The fact of state regulation was held insufficient to constitute state action. As in moose lodge no. 107 v. irvis (1972), there was no showing of a "close nexus" between the company's no-hearing policy and the state. The approval by the state's public utilities commission of the company's tariff, stating the right to terminate service for nonpayment, was held insufficient to demonstrate explicit state approval of the no-hearing policy. Where Moose Lodge had relied on the absence of a monopoly under a state liquor license, Jackson characterized Moose Lodge as a near-monopoly case and said there was no showing of a connection between the utility's monopoly status and its no-hearing policy. Finally, the Court rejected the notion that Metropolitan Edison was performing a "public function" by supplying electricity, saying there had been no delegation to the company of a power "traditionally associated with sovereignty." The latter comment looked forward to the Court's decision in flagg bros. , inc. v. brooks (1978).

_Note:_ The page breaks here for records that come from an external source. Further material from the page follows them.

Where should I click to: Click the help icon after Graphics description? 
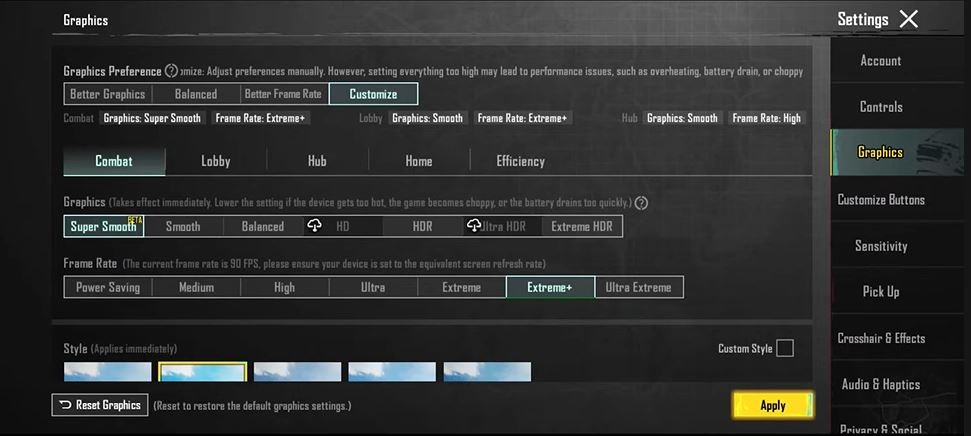tap(641, 203)
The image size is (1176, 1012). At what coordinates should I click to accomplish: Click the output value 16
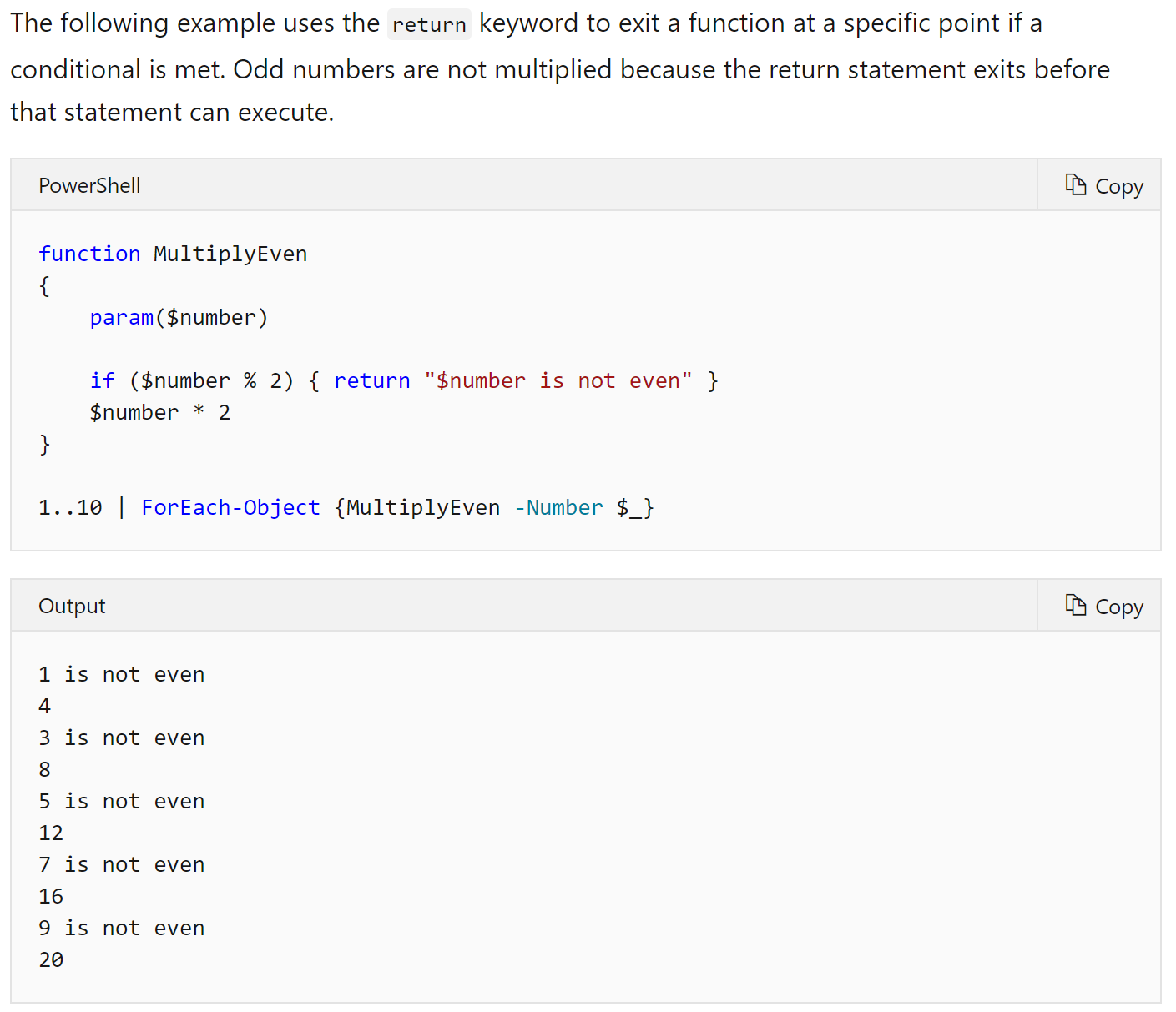point(50,895)
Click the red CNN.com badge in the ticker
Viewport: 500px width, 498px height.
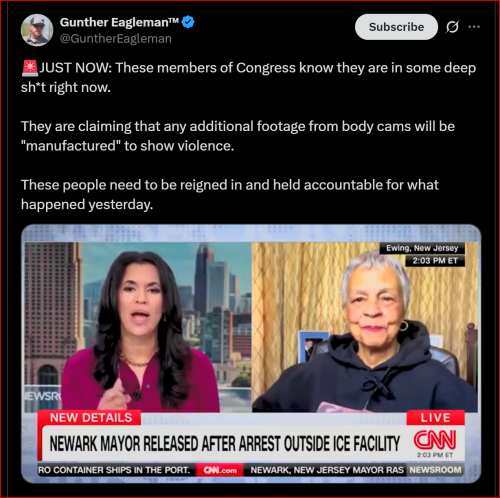coord(220,470)
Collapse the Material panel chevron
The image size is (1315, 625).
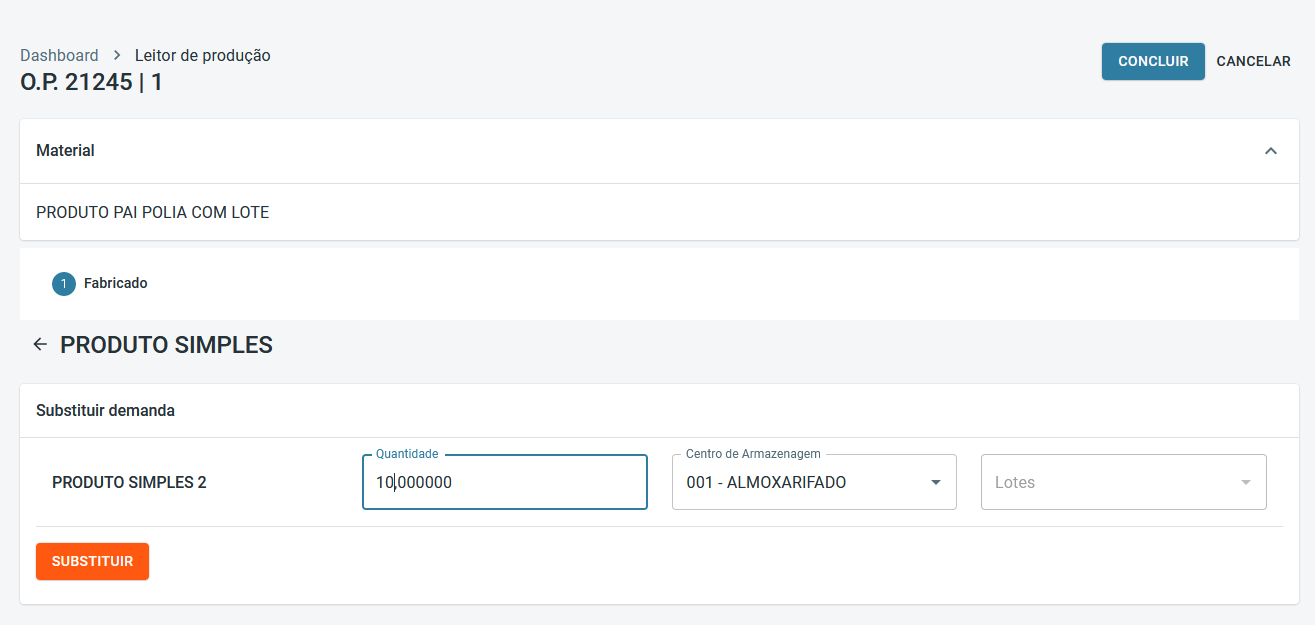1271,151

Justice william j. brennan dissented without reaching the merits. Justices william o. douglas and thurgood marshall dissented on the merits, pointing out how the majority was departing from the teaching of the Warren Court—something that Justice Rehnquist likely did not need to have explained. Jackson did more than reverse currents in the various individual streams of state action doctrine (public functions, monopolies, state encouragement). By taking up each of these arguments separately and rejecting them one by one, the Court also implicitly abandoned the approach of burton v. wilmington parking authority (1961), which had called for determining state action questions by looking at the totality of circumstances in a particular case.